What the task requires: Exactness is required throughout. Return every record once more.

Records for processing:
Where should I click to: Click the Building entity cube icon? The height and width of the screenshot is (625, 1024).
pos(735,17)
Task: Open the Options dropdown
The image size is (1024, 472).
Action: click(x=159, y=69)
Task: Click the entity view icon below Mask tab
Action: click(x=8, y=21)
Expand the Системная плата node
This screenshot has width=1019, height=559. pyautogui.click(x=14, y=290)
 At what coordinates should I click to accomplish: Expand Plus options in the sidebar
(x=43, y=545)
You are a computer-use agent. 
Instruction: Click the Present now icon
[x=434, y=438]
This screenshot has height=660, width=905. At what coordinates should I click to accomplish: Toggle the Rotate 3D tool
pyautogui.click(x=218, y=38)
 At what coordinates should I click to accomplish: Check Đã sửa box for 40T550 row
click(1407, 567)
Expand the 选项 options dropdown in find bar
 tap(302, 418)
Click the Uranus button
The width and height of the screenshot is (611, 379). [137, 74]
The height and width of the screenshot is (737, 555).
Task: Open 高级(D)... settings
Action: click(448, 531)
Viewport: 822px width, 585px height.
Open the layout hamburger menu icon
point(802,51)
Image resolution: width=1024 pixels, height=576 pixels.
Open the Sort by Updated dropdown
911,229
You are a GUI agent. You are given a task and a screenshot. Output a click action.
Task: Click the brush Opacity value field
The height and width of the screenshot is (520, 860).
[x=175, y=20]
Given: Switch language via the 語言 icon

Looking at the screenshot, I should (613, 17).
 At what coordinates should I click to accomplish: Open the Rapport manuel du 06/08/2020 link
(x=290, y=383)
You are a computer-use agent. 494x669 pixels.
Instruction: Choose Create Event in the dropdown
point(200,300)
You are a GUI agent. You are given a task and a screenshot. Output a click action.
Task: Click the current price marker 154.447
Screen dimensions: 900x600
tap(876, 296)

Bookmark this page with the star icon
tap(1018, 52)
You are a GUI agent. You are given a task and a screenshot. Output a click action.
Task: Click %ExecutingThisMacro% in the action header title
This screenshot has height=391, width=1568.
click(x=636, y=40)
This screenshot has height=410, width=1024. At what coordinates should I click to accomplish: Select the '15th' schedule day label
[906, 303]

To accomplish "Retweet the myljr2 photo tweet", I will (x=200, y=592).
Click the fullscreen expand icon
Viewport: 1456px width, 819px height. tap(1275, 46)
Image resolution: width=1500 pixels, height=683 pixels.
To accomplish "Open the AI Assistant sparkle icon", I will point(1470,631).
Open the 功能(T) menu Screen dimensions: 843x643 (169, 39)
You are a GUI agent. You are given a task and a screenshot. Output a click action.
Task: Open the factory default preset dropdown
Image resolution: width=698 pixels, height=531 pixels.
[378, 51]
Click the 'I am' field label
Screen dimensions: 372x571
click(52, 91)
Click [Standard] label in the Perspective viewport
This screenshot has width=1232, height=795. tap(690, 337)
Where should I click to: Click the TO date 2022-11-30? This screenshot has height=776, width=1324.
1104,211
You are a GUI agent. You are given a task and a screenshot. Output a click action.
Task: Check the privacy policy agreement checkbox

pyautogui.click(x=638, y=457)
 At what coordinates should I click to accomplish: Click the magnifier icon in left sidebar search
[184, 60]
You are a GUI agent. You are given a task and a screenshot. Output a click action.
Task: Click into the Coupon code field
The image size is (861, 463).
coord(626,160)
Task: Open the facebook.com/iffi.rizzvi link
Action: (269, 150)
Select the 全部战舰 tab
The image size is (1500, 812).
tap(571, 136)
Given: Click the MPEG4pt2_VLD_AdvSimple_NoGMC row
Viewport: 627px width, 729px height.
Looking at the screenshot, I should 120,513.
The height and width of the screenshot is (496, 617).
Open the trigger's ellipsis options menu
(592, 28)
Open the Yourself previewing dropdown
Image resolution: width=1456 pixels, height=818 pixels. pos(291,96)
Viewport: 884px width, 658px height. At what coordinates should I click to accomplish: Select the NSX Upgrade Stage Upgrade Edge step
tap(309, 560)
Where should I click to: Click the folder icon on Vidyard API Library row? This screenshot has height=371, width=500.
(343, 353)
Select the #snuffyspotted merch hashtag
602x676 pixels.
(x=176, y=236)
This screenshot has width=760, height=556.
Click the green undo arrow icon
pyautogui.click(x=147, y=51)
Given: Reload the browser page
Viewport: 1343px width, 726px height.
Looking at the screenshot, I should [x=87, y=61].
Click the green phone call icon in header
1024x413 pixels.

Your response:
Where should I click to: Click the Building entity cube icon? The height and width of the screenshot is (625, 1024).
pos(735,17)
Task: Open the Options dropdown
The image size is (1024, 472).
Action: click(x=159, y=69)
Task: Click the entity view icon below Mask tab
Action: click(x=8, y=21)
Expand the Системная плата node
This screenshot has width=1019, height=559. pyautogui.click(x=14, y=290)
 At what coordinates should I click to accomplish: Expand Plus options in the sidebar
(x=43, y=545)
You are a computer-use agent. 
Instruction: Click the Present now icon
[x=434, y=438]
This screenshot has height=660, width=905. At what coordinates should I click to accomplish: Toggle the Rotate 3D tool
pyautogui.click(x=218, y=38)
 At what coordinates should I click to accomplish: Check Đã sửa box for 40T550 row
click(1407, 567)
Expand the 选项 options dropdown in find bar
 tap(302, 418)
Click the Uranus button
The width and height of the screenshot is (611, 379). [137, 74]
The height and width of the screenshot is (737, 555).
Task: Open 高级(D)... settings
Action: click(448, 531)
Viewport: 822px width, 585px height.
Open the layout hamburger menu icon
point(802,51)
Image resolution: width=1024 pixels, height=576 pixels.
Open the Sort by Updated dropdown
911,229
You are a GUI agent. You are given a task and a screenshot. Output a click action.
Task: Click the brush Opacity value field
The height and width of the screenshot is (520, 860).
[x=175, y=20]
Given: Switch language via the 語言 icon

Looking at the screenshot, I should (613, 17).
 At what coordinates should I click to accomplish: Open the Rapport manuel du 06/08/2020 link
(x=290, y=383)
You are a computer-use agent. 494x669 pixels.
Instruction: Choose Create Event in the dropdown
point(200,300)
You are a GUI agent. You are given a task and a screenshot. Output a click action.
Task: Click the current price marker 154.447
Screen dimensions: 900x600
tap(876, 296)

Bookmark this page with the star icon
tap(1018, 52)
You are a GUI agent. You are given a task and a screenshot. Output a click action.
Task: Click %ExecutingThisMacro% in the action header title
This screenshot has height=391, width=1568.
click(x=636, y=40)
This screenshot has height=410, width=1024. At what coordinates should I click to accomplish: Select the '15th' schedule day label
[906, 303]

To accomplish "Retweet the myljr2 photo tweet", I will (x=200, y=592).
Click the fullscreen expand icon
Viewport: 1456px width, 819px height. tap(1275, 46)
Image resolution: width=1500 pixels, height=683 pixels.
To accomplish "Open the AI Assistant sparkle icon", I will point(1470,631).
Open the 功能(T) menu Screen dimensions: 843x643 (169, 39)
You are a GUI agent. You are given a task and a screenshot. Output a click action.
Task: Open the factory default preset dropdown
Image resolution: width=698 pixels, height=531 pixels.
[378, 51]
Click the 'I am' field label
Screen dimensions: 372x571
click(52, 91)
Click [Standard] label in the Perspective viewport
This screenshot has width=1232, height=795. tap(690, 337)
Where should I click to: Click the TO date 2022-11-30? This screenshot has height=776, width=1324.
1104,211
You are a GUI agent. You are given a task and a screenshot. Output a click action.
Task: Check the privacy policy agreement checkbox

pyautogui.click(x=638, y=457)
 At what coordinates should I click to accomplish: Click the magnifier icon in left sidebar search
[184, 60]
You are a GUI agent. You are given a task and a screenshot. Output a click action.
Task: Click into the Coupon code field
The image size is (861, 463).
coord(626,160)
Task: Open the facebook.com/iffi.rizzvi link
Action: (269, 150)
Select the 全部战舰 tab
The image size is (1500, 812).
tap(571, 136)
Given: Click the MPEG4pt2_VLD_AdvSimple_NoGMC row
Viewport: 627px width, 729px height.
Looking at the screenshot, I should 120,513.
The height and width of the screenshot is (496, 617).
Open the trigger's ellipsis options menu
(592, 28)
Open the Yourself previewing dropdown
Image resolution: width=1456 pixels, height=818 pixels. pos(291,96)
Viewport: 884px width, 658px height. At what coordinates should I click to accomplish: Select the NSX Upgrade Stage Upgrade Edge step
tap(309, 560)
Where should I click to: Click the folder icon on Vidyard API Library row? This screenshot has height=371, width=500.
(343, 353)
Select the #snuffyspotted merch hashtag
602x676 pixels.
(x=176, y=236)
This screenshot has width=760, height=556.
Click the green undo arrow icon
pyautogui.click(x=147, y=51)
Given: Reload the browser page
Viewport: 1343px width, 726px height.
Looking at the screenshot, I should [x=87, y=61].
Click the green phone call icon in header
1024x413 pixels.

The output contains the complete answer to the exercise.